REQUIREMENT
Take each line in the entries below that holds "help" and show it.

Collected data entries

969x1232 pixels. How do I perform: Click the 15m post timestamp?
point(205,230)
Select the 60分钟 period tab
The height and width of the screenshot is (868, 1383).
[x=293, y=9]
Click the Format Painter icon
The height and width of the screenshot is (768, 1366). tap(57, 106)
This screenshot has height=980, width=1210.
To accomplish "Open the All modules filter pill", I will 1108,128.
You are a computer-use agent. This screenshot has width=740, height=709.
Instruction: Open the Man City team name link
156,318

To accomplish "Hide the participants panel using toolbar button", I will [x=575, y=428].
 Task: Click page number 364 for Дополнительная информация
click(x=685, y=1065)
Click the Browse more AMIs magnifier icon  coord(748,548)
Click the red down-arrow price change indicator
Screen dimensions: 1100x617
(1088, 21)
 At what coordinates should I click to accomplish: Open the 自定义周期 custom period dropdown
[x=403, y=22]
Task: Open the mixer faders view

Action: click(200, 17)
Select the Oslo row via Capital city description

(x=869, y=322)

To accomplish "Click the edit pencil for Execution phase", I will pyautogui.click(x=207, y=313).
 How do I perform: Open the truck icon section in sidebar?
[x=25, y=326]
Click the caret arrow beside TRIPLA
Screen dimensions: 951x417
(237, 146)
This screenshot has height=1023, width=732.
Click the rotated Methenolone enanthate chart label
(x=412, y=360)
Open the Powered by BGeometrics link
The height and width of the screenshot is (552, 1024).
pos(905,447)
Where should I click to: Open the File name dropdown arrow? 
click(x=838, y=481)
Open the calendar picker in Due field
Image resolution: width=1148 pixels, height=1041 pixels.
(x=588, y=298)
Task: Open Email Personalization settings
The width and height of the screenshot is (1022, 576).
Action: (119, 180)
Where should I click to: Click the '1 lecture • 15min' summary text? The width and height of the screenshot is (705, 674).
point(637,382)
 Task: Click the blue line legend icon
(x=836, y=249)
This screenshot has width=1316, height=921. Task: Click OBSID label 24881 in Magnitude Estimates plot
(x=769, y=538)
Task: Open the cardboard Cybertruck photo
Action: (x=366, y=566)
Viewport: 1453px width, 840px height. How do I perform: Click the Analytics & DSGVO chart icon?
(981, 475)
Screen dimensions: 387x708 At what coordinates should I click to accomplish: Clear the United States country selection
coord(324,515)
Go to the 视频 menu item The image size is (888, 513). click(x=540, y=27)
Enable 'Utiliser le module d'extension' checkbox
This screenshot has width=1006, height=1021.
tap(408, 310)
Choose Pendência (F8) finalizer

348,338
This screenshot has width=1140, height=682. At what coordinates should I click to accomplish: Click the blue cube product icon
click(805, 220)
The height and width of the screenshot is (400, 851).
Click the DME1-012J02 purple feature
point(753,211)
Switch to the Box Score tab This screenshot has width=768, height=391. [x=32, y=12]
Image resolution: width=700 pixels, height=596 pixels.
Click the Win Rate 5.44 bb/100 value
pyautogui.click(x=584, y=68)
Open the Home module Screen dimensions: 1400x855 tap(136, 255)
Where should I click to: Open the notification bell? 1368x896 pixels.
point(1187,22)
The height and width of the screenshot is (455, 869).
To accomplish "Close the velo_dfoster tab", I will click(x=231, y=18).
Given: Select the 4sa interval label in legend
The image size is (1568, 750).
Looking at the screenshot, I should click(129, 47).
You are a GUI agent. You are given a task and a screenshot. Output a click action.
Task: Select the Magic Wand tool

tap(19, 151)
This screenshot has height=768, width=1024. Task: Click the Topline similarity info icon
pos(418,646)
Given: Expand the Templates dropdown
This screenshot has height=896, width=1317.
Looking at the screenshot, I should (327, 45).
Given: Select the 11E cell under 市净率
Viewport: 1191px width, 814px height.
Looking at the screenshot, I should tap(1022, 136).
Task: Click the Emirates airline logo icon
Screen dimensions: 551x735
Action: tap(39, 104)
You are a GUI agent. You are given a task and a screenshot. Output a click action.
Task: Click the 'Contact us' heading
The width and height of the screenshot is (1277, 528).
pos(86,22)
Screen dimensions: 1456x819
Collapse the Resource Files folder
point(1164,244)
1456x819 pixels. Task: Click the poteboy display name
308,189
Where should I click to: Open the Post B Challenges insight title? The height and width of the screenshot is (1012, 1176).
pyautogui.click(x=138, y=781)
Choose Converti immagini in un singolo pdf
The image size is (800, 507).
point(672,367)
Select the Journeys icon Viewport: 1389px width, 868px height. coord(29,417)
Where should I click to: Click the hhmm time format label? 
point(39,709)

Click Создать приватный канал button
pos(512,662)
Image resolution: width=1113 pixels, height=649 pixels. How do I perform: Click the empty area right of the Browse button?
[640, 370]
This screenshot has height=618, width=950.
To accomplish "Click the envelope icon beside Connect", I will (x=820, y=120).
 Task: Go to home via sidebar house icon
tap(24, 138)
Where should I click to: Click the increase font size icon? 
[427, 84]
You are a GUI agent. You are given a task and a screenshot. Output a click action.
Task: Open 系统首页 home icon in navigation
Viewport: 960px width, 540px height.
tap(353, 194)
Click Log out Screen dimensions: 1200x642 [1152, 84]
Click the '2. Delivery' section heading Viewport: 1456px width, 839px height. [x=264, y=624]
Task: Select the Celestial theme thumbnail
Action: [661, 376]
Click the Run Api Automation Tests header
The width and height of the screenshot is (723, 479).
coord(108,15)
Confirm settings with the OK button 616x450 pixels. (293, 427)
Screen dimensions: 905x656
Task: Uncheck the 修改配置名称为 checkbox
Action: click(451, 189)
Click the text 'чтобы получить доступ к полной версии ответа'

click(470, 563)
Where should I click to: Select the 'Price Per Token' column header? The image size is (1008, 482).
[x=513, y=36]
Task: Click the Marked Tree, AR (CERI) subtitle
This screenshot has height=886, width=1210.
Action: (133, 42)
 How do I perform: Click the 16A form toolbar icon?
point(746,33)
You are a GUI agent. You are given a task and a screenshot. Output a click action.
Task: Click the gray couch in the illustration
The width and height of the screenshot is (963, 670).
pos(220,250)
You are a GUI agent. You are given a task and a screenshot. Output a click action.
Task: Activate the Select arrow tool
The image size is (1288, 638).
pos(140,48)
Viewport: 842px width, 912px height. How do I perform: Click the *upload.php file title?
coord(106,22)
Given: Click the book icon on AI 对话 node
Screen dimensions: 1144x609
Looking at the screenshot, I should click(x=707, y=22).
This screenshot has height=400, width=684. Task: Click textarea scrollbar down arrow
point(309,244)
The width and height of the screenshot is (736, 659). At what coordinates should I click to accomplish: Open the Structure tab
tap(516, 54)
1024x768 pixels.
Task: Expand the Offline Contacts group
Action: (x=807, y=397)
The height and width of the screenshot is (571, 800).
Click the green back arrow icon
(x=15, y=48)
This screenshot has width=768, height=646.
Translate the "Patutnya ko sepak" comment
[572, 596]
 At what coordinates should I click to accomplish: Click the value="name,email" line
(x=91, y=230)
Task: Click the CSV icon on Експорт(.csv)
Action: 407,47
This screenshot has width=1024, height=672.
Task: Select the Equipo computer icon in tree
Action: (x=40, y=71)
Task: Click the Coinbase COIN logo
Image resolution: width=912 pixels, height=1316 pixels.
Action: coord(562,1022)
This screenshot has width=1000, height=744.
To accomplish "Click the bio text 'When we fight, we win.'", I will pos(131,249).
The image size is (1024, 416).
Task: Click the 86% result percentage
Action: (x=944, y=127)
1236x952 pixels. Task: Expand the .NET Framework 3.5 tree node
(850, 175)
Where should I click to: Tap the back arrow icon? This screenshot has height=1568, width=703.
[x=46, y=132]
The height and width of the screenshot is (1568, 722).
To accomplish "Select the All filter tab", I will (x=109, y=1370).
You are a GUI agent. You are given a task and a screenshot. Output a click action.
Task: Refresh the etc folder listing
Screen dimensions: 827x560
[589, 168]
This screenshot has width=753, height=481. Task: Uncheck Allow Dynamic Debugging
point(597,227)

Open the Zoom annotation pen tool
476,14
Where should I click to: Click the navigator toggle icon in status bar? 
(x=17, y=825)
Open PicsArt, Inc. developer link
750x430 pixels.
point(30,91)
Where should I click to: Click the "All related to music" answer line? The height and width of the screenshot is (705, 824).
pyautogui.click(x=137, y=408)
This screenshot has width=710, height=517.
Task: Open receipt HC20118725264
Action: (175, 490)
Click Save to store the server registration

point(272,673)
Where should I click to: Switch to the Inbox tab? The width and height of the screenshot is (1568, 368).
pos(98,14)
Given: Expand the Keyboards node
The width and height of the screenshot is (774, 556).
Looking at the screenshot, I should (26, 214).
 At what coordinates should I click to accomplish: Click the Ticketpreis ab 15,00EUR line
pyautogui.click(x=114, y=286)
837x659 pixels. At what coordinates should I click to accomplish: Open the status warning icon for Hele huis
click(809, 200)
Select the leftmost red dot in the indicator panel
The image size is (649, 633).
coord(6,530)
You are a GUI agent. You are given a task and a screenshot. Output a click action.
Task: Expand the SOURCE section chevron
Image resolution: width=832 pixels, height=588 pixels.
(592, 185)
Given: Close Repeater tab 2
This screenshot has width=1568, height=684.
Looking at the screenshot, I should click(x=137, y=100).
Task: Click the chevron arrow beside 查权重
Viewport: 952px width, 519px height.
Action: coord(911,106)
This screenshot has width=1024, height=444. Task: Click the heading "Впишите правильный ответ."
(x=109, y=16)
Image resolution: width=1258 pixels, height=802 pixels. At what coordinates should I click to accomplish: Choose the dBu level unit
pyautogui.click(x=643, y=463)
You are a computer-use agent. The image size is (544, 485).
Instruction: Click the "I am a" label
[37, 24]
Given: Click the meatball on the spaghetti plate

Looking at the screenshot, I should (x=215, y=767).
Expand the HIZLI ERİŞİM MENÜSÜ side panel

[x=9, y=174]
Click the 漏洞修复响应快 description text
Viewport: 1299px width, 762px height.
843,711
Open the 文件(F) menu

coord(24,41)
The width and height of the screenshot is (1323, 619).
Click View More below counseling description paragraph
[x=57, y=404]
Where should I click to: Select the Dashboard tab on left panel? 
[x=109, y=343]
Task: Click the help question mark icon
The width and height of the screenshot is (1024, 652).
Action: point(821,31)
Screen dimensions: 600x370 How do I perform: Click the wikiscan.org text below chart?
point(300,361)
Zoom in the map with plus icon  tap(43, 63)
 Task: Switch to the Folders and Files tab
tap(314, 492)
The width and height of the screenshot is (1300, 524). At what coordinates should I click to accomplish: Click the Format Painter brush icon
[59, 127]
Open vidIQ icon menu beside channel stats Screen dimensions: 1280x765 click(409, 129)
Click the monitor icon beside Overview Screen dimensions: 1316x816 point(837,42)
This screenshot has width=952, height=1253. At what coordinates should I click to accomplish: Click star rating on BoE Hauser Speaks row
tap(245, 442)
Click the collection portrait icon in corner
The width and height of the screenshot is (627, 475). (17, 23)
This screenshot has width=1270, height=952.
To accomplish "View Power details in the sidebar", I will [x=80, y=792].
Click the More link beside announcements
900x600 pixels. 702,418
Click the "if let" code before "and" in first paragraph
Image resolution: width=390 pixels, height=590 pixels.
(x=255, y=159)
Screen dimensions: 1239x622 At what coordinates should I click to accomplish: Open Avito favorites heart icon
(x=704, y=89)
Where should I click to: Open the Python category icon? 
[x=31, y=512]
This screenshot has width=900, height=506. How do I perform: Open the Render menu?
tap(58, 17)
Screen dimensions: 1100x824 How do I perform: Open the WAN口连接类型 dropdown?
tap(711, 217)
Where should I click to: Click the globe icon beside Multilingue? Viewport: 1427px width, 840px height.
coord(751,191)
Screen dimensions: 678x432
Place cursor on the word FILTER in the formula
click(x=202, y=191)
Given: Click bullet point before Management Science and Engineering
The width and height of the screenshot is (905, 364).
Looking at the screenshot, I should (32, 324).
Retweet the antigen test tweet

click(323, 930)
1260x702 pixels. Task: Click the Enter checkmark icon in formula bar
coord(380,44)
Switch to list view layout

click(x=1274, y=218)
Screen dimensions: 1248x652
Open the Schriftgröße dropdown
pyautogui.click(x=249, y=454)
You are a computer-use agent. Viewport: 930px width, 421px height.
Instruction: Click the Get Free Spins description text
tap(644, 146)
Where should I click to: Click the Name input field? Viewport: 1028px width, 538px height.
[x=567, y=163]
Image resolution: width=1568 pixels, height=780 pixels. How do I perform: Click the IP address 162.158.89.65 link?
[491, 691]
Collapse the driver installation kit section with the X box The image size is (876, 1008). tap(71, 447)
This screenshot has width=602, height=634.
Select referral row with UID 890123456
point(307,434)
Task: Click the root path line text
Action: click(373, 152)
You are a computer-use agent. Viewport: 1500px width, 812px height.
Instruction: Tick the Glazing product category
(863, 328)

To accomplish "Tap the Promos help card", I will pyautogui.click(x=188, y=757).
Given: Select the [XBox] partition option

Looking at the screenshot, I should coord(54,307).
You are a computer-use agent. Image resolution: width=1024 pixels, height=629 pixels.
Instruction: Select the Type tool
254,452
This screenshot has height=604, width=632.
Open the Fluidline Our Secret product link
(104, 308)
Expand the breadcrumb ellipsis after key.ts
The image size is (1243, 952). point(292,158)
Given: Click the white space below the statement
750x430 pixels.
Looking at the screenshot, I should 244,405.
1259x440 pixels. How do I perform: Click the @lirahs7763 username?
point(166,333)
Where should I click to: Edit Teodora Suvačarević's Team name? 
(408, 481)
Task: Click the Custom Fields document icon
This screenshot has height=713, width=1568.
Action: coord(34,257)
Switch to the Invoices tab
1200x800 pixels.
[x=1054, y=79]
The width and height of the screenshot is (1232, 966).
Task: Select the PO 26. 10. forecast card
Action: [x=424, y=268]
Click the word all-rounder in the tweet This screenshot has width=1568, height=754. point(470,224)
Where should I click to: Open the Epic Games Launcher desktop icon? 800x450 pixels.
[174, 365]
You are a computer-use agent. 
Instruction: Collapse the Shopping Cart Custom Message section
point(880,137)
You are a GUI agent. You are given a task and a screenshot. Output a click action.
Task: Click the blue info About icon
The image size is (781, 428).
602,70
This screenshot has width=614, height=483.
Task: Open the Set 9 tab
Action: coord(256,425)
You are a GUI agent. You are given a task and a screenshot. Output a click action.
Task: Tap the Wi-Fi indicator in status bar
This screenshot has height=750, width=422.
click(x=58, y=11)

EXERCISE RESPONSE
Task: Click the help question mark icon
To accomplish "Tap the Promos help card", I will pyautogui.click(x=188, y=757).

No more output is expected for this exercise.